I have concerns that the various professionals are all troubled but unfortunately, the mother does little about it. The constant putting off of the hearings, the vague responses of the mother and the concerns expressed by professionals all mean that C is at risk. The level of that risk must be assessed at this interlocutory stage.
There is no interim application before the court by the mother about B. Her last endeavour to engage with the court was in 2015 but in October 2017, she handed up an affidavit that was not filed but it was certainly read and relied upon. In it, she said there was constant denigration by the father and she was denied proper involvement in meeting with professionals. Most of what she said about the interaction between C and the father is questionable because it could only have come from C and just what she told her mother and under what circumstances, is not readily apparent. She said C was “terrified” of her father but that runs counter to the October report of the Department. C was said by the mother to not want to go to the father’s home but that too did not appear to be objectively correct. What the statement does raise, is the question of what the mother is saying to, and asking of, C.

———

**APPLY WHAT YOU READ**
1. In the court passage, when did the mother last try to engage with the court?
2. Continue the court passage from where it stops, keeping the same judicial voice.

**GIVEN INFORMATION**

———

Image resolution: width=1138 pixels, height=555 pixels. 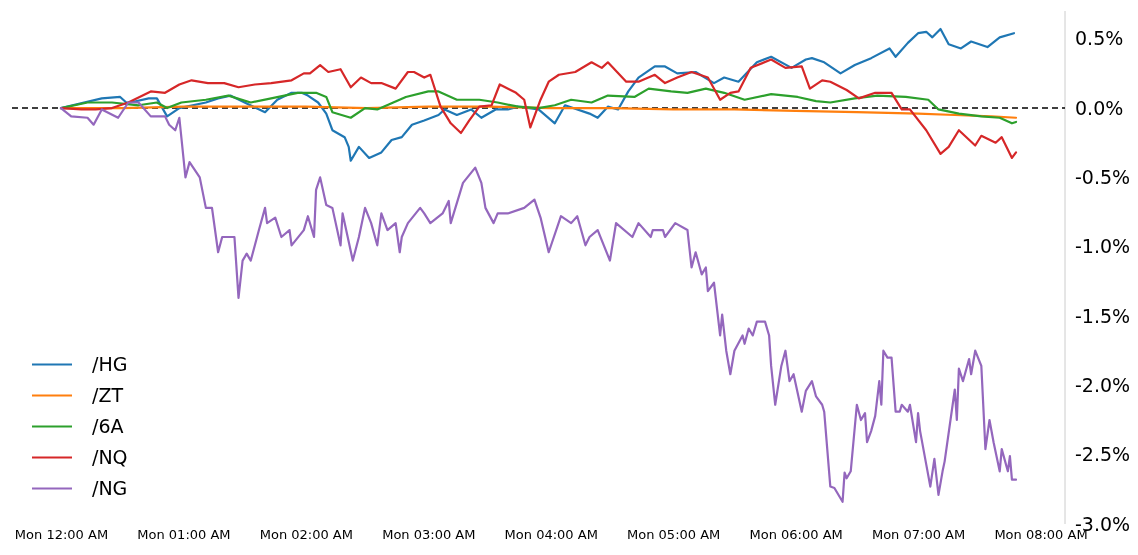 I want to click on x-tick-label: Mon 01:00 AM, so click(x=184, y=535).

———

**ANSWER SET**
1. In 2015.

2.
C was said to have used expressions such as the father was “mean” to her and that she was not allowed to call her mother. Some of these things were said to have been mentioned in front of the mother’s supportive sister but corroborative evidence was not before the court. Such statements are not conceded by the father as is evident from his responding affidavit and therefore, not of much probative value.
The mother referred to a confrontation in August in which the father was in the netball change rooms. He was accused of violence and also verbal abuse of the mother. The mother said he stopped behaving like that when a woman intervened. This woman was a Ms J. The father later approached Ms J and asked what she saw. He said Ms J had heard the mother yelling and abusing someone and when he had asked C to come with him, the mother “pushed his hand away”. He also said that Ms J told him the mother approached her to be a witness but had declined. This is a good example of the difficulty a court has dealing with allegations of this nature on untested evidence. No doubt the father will obtain some specific evidence from Ms J for the forthcoming hearing.
The rest of the mother’s affidavit was not evidence at all but rather, a stream of consciousness. I appreciate, as do all courts, that self-represented litigants have to be given the opportunity to get their cases across but here, I am satisfied that the mother does little to organise herself. To the extent that the mother can understand, she should read ss 55 and 56 of the Evidence Act 1995 (Cth).
The father’s evidence was set out in a document he prepared himself and much of it was responding to the mother’s October material. He set out how he would care for C and the importance of the counselling with Ms F. Since C ran away some weeks ago, he has not been able to get time with her so even if there was some substance to the mother’s concerns about C in the father’s care, and I do not accept on the evidence that I could so find, she has done nothing about sorting out a continuation of the father’s relationship with C which Ms G and the Department seemed content to support.
The father’s evidence is unchallenged particularly by the Independent Children’s Lawyer.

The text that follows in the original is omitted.